Data, data everywhere, but not a thought to think.

-Jesse Shera

 

The most recent Advanced Placement Statistics Outline of Topics includes the concepts of type I and type II errors, and power. The purpose of this paper is to provide simple examples of these topics.

 

Assume that two samples of people have the indicated ethnic distributions. The sample sizes are 25 and 20, respectively.

	African-American	Native-American	Caucasian	Oriental
SAMPLE #1	3	1	15	6
SAMPLE #2	10	4	3	3

Sometimes a visual display of data is helpful. Here are dot plots for each sample.

SAMPLE #1
African-American	* * *
Native-American	*
Caucasian	* * * * * * * * * * * * * * *
Oriental	* * * * * *

SAMPLE #2
African-American	* * * * * * * * * *
Native-American	* * * *
Caucasian	* * *
Oriental	* * *

Here is our challenge: One of the two samples is randomly chosen, and then one individual is randomly picked from the chosen sample. Based on our observation of the individual, we must make a conjecture as to which sample the chosen individual belongs.

Here is a null hypothesis, H_o.

H_o: The individual came from SAMPLE #1

Based on our observation of the randomly chosen individual, we must decide to either accept or reject H_o. A rejection of H_o is, of course, equivalent to asserting that the individual came from SAMPLE #2.
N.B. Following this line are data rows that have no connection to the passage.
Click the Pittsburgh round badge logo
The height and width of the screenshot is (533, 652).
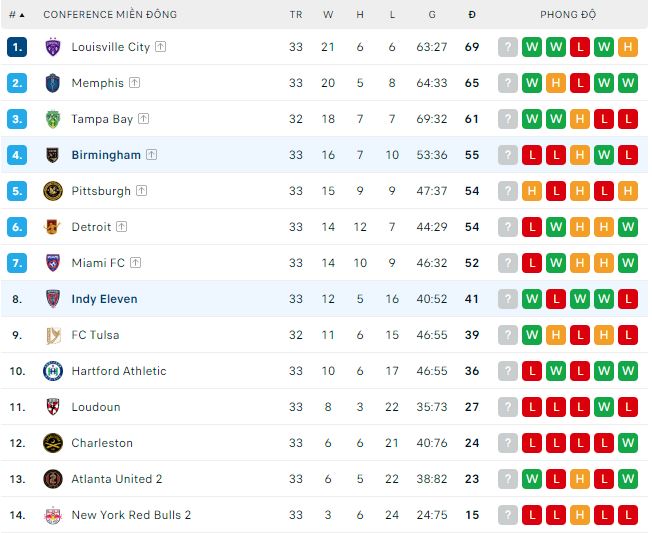point(53,191)
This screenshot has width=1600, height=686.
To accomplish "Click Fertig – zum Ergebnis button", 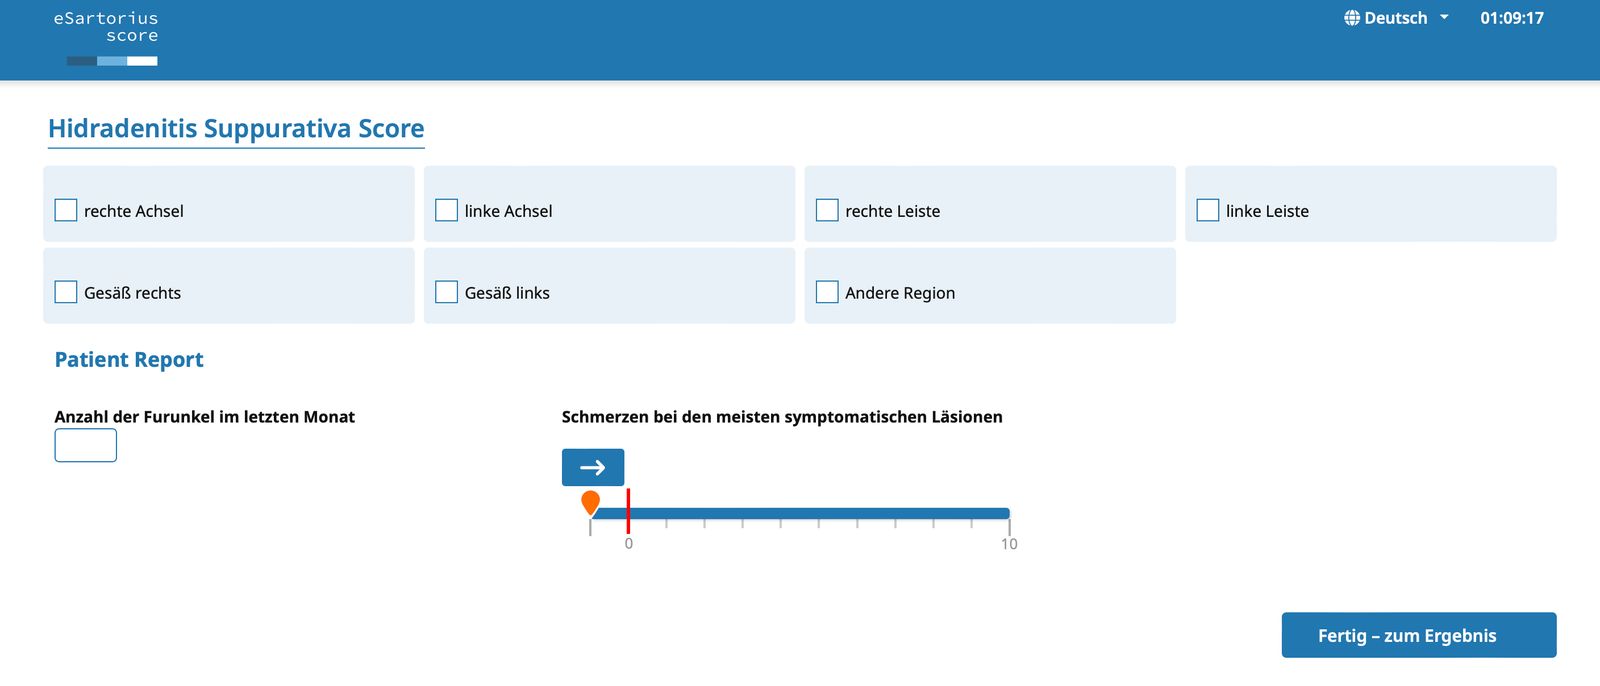I will pos(1419,635).
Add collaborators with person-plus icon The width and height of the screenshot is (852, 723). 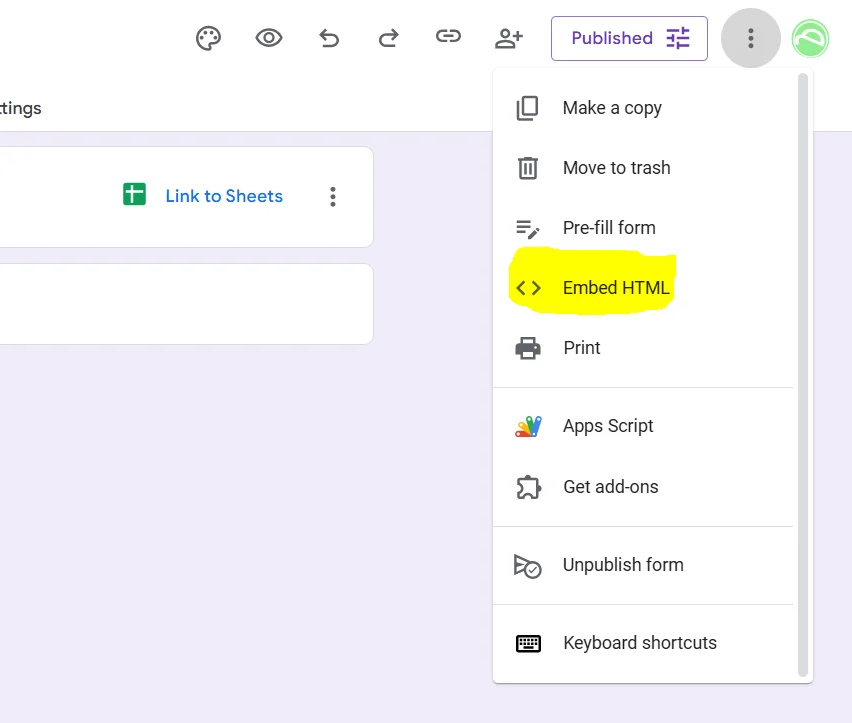coord(509,39)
There are two types of errors that can be made during this process.

Type I error: H_o is rejected when it is true.

Type II error: H_o is accepted when it is false.

Here are four possible tests relating to H_o. A test consists of randomly choosing an individual and then accepting or rejecting H_o based on an observation of the individual. As defined, each test can produce a correct conclusion or an incorrect conclusion.

Test #1: Accept Ho if the randomly chosen individual is Caucasian.

Test #2: Accept Ho is the randomly chosen individual is Caucasian or Oriental.

Test #3: Accept Ho if the randomly chosen individual is not Native-American.

Test #4: Accept Ho if the randomly chosen individual is not African-American.

Let's examine Test #1. A Type I error can only occur when H_o is true. Hence, the probability of a Type I error with Test #1 is 10/25 = 40%. A Type II error can only occur when H_o is false. In this situation, if H_o is false, then the selected individual came from Sample #2. The probability of a Type II error is 3/20 = 15%. Here is a probability summary for Test #1.

	Sample is #1	Sample is #2
Accept Ho	60% (Correct decision)	15% (Type II error)
Reject Ho	40% (Type I error)	85% (Correct Decision)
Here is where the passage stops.